> [Задания]:
- a) Перепечатайте фрагмент интервью от «Меня больше всего» до «к пафосным лозунгам.».
- b) Как изложить фрагмент интервью в двух предложениях?
- c) Кто, согласно фрагменту интервью, не так давно исполнил композицию «Нәрсә булды сиңа бүген?»?
***** Фрагмент интервью *****
Меня больше всего волнует судьба крымских татар — что будет с ними? После событий на Северном Кавказе мне как-то тяжело поверить, что к крымским татарам будет хорошее отношение. Лозунги звучат, но жизнь, как правило, не прислушивается к пафосным лозунгам.

«Я ИМ ЗАПРЕЩАЮ ПЕТЬ СВОИ ПЕСНИ, А ОНИ ВСЕ РАВНО ВНАГЛУЮ ИХ ПОЮТ»

— Вы не любите, когда ваши песни исполняют другие артисты. Почему?

— Да, не люблю. Это ведь все мои какие-то личные переживания. Я другим артистам запрещаю петь свои песни, а они все равно внаглую их поют. Еще в начале 90-х годов башкирские певцы после выхода каждой моей новой песни, не разбирая слов, коверкая, пели их. Без моего разрешения на каком-то фестивале спели одну из моих песен, я позвонил и велел убрать это выступление с трансляции. Не так давно композицию «Нәрсә булды сиңа бүген?» («Что с тобой сегодня?»прим. ред.) исполнил Айдар Галимов. Я вообще запрещаю ему петь мои песни. Мне не нравится, как он поет!
***** Доступные данные *****
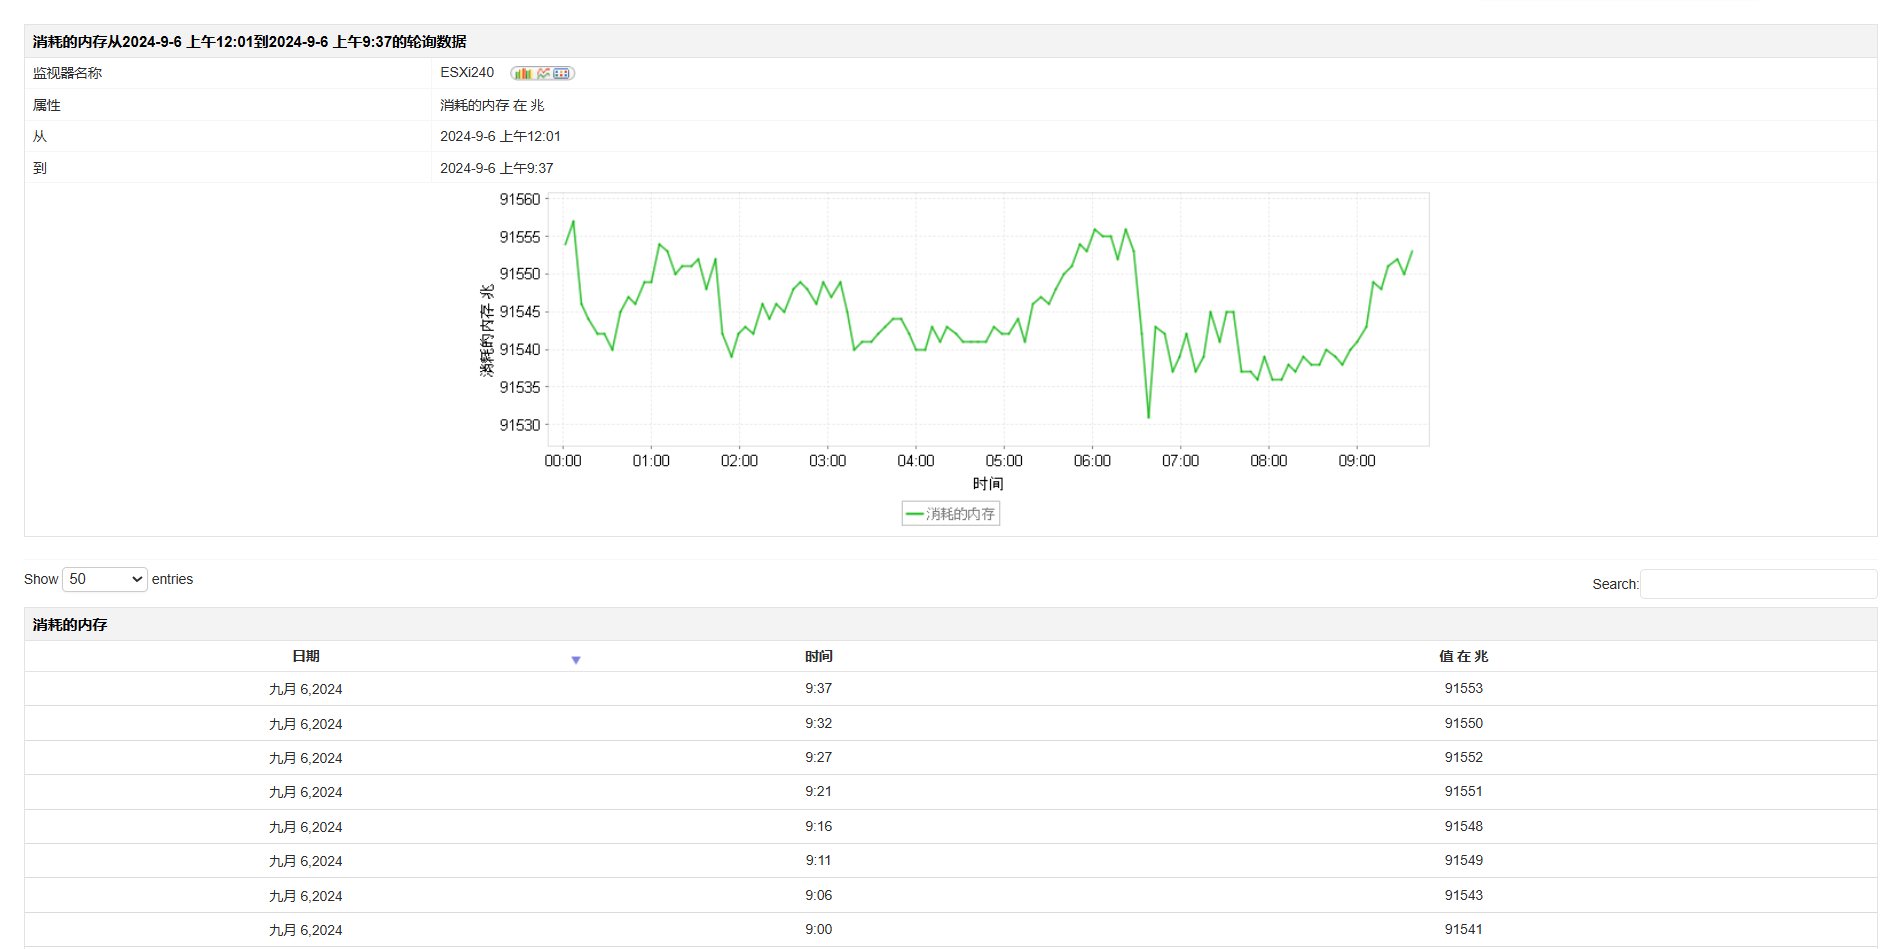1888x949 pixels.
Task: Click the 09:00 tick on the time axis
Action: [x=1357, y=461]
*****
> [Ответы по заданиям]:
- a)
Меня больше всего волнует судьба крымских татар — что будет с ними? После событий на Северном Кавказе мне как-то тяжело поверить, что к крымским татарам будет хорошее отношение. Лозунги звучат, но жизнь, как правило, не прислушивается к пафосным лозунгам.

- b) Больше всего собеседника волнует судьба крымских татар, и после событий на Северном Кавказе ему трудно поверить, что к ним будут хорошо относиться. Он не любит, когда его песни исполняют другие артисты, ведь это его личные переживания, и запрещает им петь их, но они всё равно поют.

- c) Айдар Галимов.